Impact of Informed Consent and Education on Care Engagement After Opioid Initiation in the Veterans Health Administration

Impact of Informed Consent and Education on Care Engagement After Opioid Initiation in the Veterans Health Administration
Tigran Avoundjian, Lara Troszak, Jennifer Cohen, Mary Beth Foglia, Jodie Trafton, Amanda Midboe
Journal of Pain Research, 25 May 2022; 15 pp 1553-1562
Abstract
Objective
To ensure all patients receiving long-term opioid therapy (LTOT) understand the risks, benefits and treatment alternatives, the Veterans Health Administration (VHA) released a national policy in 2014 to standardize a signature informed consent (SIC) process.

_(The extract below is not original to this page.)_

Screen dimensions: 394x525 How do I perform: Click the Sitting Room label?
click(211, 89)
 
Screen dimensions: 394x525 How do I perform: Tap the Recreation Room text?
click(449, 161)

We evaluated the impact of this policy on medical follow-up after LTOT initiation, a guideline recommended practice.
Methods
Using VHA administrative data, we identified patients initiating LTOT between May 2013 and May 2016. We used an interrupted time series design to compare the monthly rates of medical follow-up within 30 days and primary care visits within 3 months after LTOT initiation across three periods: 12 months before the policy (Year 1); 12 months after policy release (Year 2); and 12– 24 months after policy release, when the SIC process was mandatory (Year 3).
Results
Among the 409,895 patients who experienced 758,416 LTOT initiations, medical follow-up within 30 days and primary care engagement within 3 months increased by 4% between Year 1 and Year 3. Compared to Year 1, patients in Year 3 were 1.12 times more likely to have any medical follow-up (95% CI: 1.10, 1.13) and 1.13 times more likely to have a primary care visit (95% CI: 1.12, 1.15). Facilities with a greater proportion of patients receiving SIC had increased medical follow-up (RR: 1.04, 95% CI: 1.01, 1.07) and primary care engagement (RR: 1.06, 95% CI: 1.03, 1.10).
Conclusion
The VHA’s SIC policy is associated with increased medical follow-up among patients initiating LTOT, which may result in improved patient safety and has implications for other healthcare settings.